Spoke with Hugo Blick this morning, at 9.30 on the dot. It was good. Informative. We spoke about Marion and Geoff, about The Last Word Monologues, about unreliable witnesses and about how monologues are bloody difficult to get right.
He likes to think of the lie first, to think of the destination where the story is going to finish - the reveal at the end - and kind of work backwards, but he doesn't plan stories as individual threads. because he's wary that then you might be able to 'see the wires'.
Then he thinks for a long time before writing anything. A couple of weeks just thinking. Stuff will appear which is instructive to the destination of the story. He calls that Deep Sea Fishing.
Hugo specialises in 'the unreliable witness.' Take Marion and Geoff, he said Rob Brydon already had the character of Keith Barret, but what made it work was turning him into a man who's lying but who doesn't seem to know that himself because he's in such a state of denial.

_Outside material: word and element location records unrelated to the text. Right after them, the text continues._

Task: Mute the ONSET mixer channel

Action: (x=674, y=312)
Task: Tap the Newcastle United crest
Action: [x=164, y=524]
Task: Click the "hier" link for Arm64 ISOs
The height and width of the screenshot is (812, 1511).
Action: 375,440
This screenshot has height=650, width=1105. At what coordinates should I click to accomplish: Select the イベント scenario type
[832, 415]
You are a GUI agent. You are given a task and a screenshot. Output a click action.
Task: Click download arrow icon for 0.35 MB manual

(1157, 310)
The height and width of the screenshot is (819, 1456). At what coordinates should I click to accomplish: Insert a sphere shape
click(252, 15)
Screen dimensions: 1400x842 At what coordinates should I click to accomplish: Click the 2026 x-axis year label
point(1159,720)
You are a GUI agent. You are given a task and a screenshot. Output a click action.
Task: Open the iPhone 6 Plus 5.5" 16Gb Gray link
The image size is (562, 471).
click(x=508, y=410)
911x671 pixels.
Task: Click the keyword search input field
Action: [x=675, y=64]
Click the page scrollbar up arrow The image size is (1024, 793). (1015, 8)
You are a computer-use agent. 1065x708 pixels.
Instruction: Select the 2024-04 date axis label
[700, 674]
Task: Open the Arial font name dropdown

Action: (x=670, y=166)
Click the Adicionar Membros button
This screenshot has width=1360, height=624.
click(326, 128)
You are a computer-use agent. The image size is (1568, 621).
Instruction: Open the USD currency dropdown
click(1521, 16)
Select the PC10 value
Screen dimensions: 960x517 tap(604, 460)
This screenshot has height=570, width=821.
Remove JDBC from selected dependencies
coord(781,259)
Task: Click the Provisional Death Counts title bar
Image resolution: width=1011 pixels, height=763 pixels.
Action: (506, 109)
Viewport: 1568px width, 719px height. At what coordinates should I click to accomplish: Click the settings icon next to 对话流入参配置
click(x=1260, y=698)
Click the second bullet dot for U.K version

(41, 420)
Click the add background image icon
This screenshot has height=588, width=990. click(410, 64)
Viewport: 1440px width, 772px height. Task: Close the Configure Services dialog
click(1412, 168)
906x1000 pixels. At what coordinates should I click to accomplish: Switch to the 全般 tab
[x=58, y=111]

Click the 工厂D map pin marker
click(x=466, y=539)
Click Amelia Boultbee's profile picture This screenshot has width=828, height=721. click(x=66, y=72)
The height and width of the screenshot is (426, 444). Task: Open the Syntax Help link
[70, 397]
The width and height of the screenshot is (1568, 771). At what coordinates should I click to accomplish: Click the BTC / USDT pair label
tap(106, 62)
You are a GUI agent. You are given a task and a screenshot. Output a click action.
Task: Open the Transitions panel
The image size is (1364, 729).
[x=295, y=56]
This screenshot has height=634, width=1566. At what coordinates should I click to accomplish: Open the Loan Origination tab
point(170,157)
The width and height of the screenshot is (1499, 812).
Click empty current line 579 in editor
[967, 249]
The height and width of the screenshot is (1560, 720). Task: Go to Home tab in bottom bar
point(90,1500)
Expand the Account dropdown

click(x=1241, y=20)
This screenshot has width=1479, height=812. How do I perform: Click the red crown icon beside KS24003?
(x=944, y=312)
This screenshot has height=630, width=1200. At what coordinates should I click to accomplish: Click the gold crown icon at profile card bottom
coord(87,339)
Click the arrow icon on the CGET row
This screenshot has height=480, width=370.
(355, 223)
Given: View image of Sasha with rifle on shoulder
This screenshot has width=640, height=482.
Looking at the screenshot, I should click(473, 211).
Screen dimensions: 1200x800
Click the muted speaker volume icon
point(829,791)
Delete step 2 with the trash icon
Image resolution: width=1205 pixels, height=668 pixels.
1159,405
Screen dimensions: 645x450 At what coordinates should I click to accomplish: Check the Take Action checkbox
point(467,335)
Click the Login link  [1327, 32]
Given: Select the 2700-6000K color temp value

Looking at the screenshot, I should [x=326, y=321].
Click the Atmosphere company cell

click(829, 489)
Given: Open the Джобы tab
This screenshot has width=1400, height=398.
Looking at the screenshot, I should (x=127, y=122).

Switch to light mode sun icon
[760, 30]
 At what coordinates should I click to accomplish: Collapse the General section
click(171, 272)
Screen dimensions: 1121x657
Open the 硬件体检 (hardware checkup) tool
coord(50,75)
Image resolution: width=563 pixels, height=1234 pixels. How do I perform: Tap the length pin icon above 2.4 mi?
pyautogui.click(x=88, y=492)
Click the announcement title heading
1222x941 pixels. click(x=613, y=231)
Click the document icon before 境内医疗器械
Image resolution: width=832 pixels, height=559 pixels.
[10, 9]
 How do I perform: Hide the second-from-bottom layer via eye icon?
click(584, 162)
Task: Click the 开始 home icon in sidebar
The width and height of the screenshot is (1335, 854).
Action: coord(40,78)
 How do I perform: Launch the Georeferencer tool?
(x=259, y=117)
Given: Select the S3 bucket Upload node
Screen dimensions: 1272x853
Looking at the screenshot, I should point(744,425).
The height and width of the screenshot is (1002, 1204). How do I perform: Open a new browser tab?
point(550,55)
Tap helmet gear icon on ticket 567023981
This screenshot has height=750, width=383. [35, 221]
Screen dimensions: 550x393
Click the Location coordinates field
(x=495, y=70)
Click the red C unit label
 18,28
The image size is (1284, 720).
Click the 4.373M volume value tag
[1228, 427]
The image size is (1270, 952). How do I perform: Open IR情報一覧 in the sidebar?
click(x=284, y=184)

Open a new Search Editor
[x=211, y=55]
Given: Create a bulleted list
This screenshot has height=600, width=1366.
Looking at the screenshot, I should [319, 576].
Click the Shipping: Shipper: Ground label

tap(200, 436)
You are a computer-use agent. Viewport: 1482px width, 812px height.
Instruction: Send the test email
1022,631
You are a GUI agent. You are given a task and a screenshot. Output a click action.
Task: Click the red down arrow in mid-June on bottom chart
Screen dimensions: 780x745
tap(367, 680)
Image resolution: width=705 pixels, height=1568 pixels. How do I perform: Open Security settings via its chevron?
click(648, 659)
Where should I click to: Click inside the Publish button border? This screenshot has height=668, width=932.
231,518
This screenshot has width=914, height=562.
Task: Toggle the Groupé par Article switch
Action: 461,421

Then when it comes down to the audience to be the facilitators of truth by reading between the lines that's what creates the lovely tension which works with Marion and Geoff.
Of The Final Word Monologues, he was wary to have crossed into Alan Bennett territory with the Sheila Hancock one. This was a woman who was very self aware and not like the unreliable witnesses he usually writes.
He went back to type for A Bit of Private Business with Bob Hoskins and Six Days One June, weith Rhys Ifans. Both of which were fantastic, if you haven't seen them, do. Each script took about six weeks from start to finish.
That's all I can tell you really. Last night I figured out exactly how my monologue should end. So I'm going to finish it, this week hopefully.